Nasa launches mission to blast off spacecraft to crash into asteroid

Several attempts to fly past asteroid Bennu had been postponed until the satellite arrived at the frozen space rock

A NASA spacecraft has blasted off on a mission to crash into an asteroid and study its potentially devastating potential for crashing into Earth.

Bennu is 140 miles (225km) wide and can potentially hit Earth with a magnitude 8 meteor impact that would wipe out continents.

The gravity of the Bennu asteroid, or Odoqui Bennu if you wish, is nearly the same as that of Earth, so astronauts on a mission there could capture it, fire rockets at it and drag it back on to a safer trajectory.

Three previous attempts to land an asteroid-sample explorer on the asteroid failed. The mission went up a notch on Friday, when the Dawn spacecraft was launched to pursue Bennu.

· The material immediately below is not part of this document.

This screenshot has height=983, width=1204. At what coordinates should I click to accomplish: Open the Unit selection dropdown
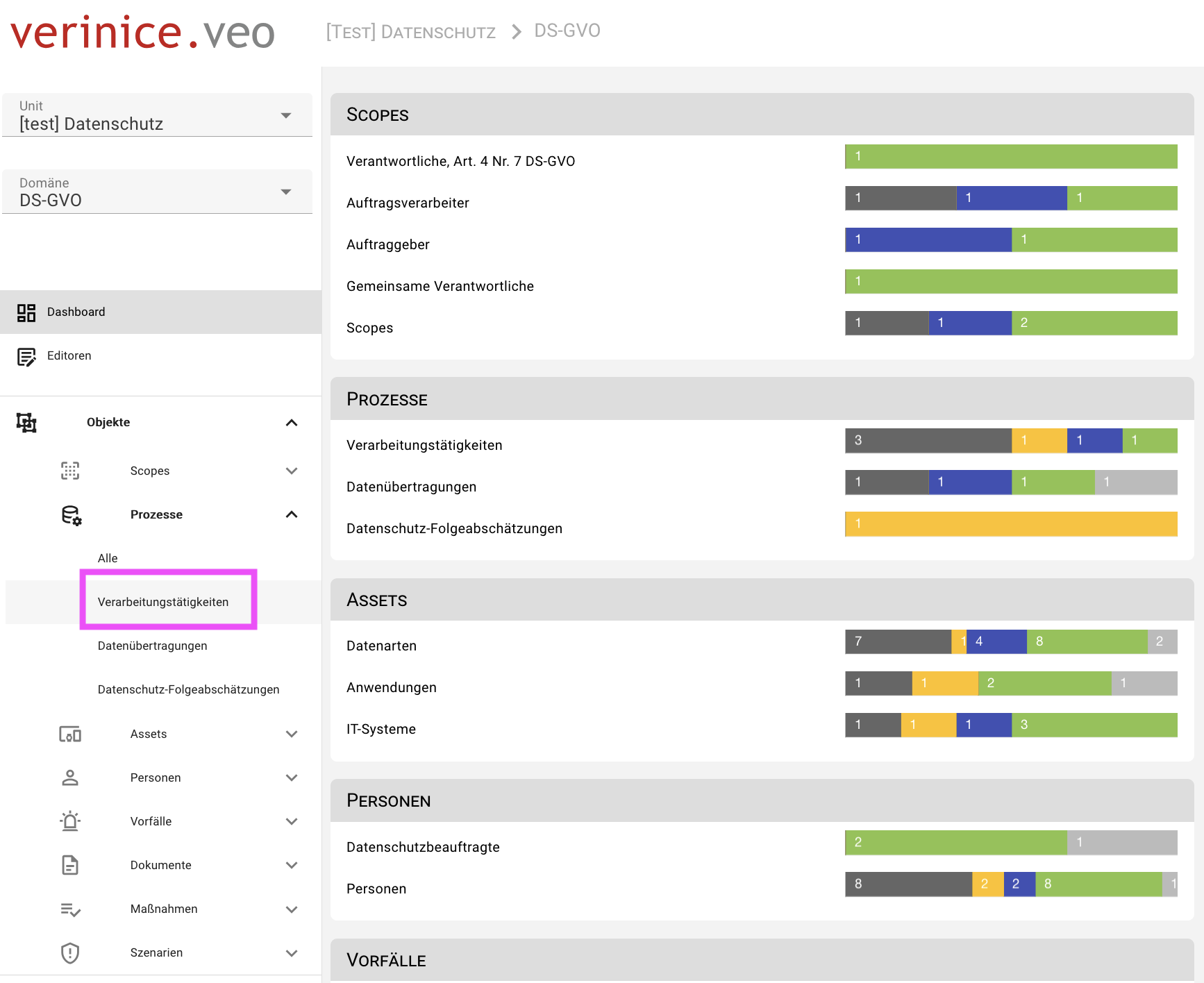[285, 115]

Flight operations director Leonid Timmerman of Lockheed Martin, the company that built Dawn, said: “Asteroids are the building blocks of the planets, the right bricks to help our understanding of how our solar system was formed.”

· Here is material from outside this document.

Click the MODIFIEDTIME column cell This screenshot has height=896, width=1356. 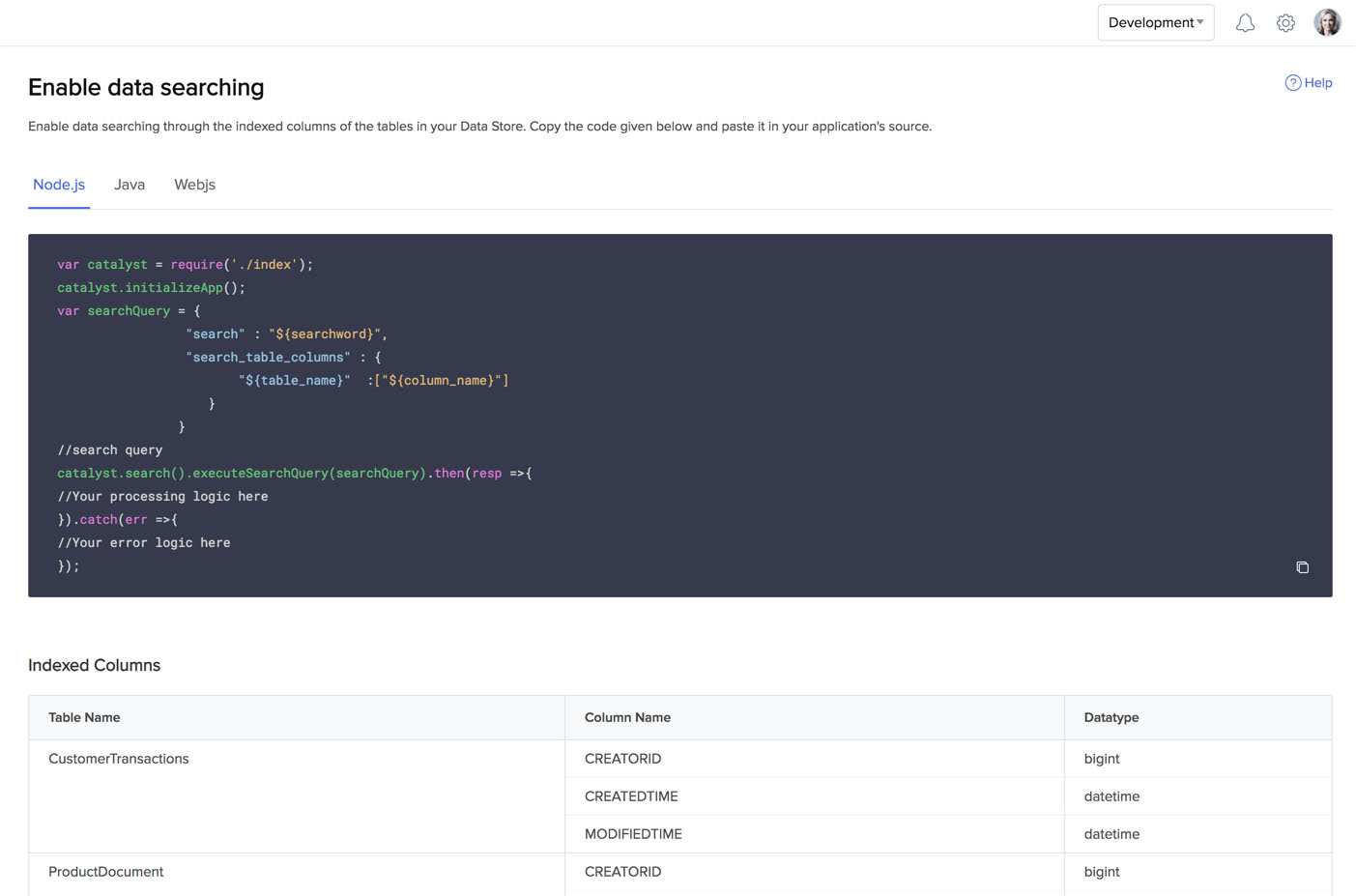(633, 834)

The 4,100lb (2,300kg) spacecraft will blast off to the cosmic body at a speed of more than 6,400mph (10,000kmh).

Oddly, this would be the slowest planetary test NASA has ever conducted.

The next most-impressive space test is the Apollo astronauts’ 13 ascent through the lunar atmosphere. Then the United States will return to another celestial test when it launches a spacecraft into a sun-synchronous orbit around Mars in 2025. It is considered NASA’s greatest space mission to date.

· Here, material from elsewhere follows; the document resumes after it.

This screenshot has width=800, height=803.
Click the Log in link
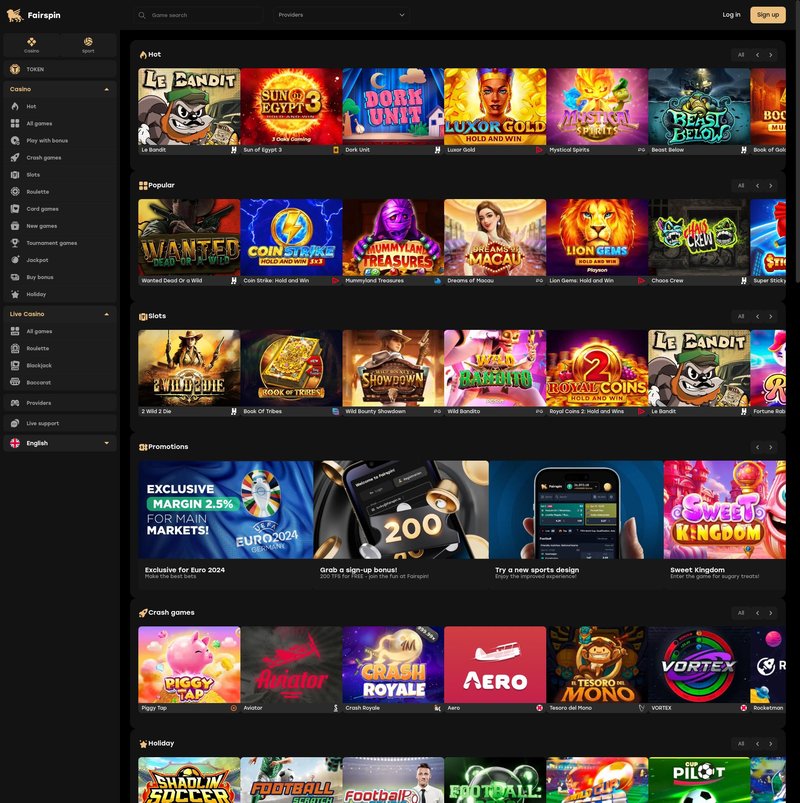point(731,15)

Dawn will spend four years studying the asteroid, looking for clues about its composition and evolution. That’s when its 4.6-tonne robot arm will be used to release a sample return capsule as Bennu plummets toward Earth in April 2027. Scientists want the remains of Bennu to be transported back to Earth for study. The spacecraft had to expend 25% more fuel to make the trip.

Deputy project scientist Carol Raymond, with Nasa’s Jet Propulsion Laboratory in Pasadena, California, said: “For an asteroid of this size, it’s a real engineering challenge to get it there in the first place.”

In 1997 the US space agency – then called the National Aeronautics and Space Administration – asked astronomers to find potentially hazardous asteroids and develop a way to deflect them if they approached Earth. Bennu was found in 1999. Scientists estimate that Bennu is 2bn years old, which would make it one of the oldest asteroids in the solar system. It orbits the sun at a point closer to Earth than any other asteroid.

The spacecraft will fly past the Bennu asteroid on 13 August and will head back to Earth. Part of the 3m-long sample return capsule will land on the floor of the Pacific Ocean near Mexico in 2029.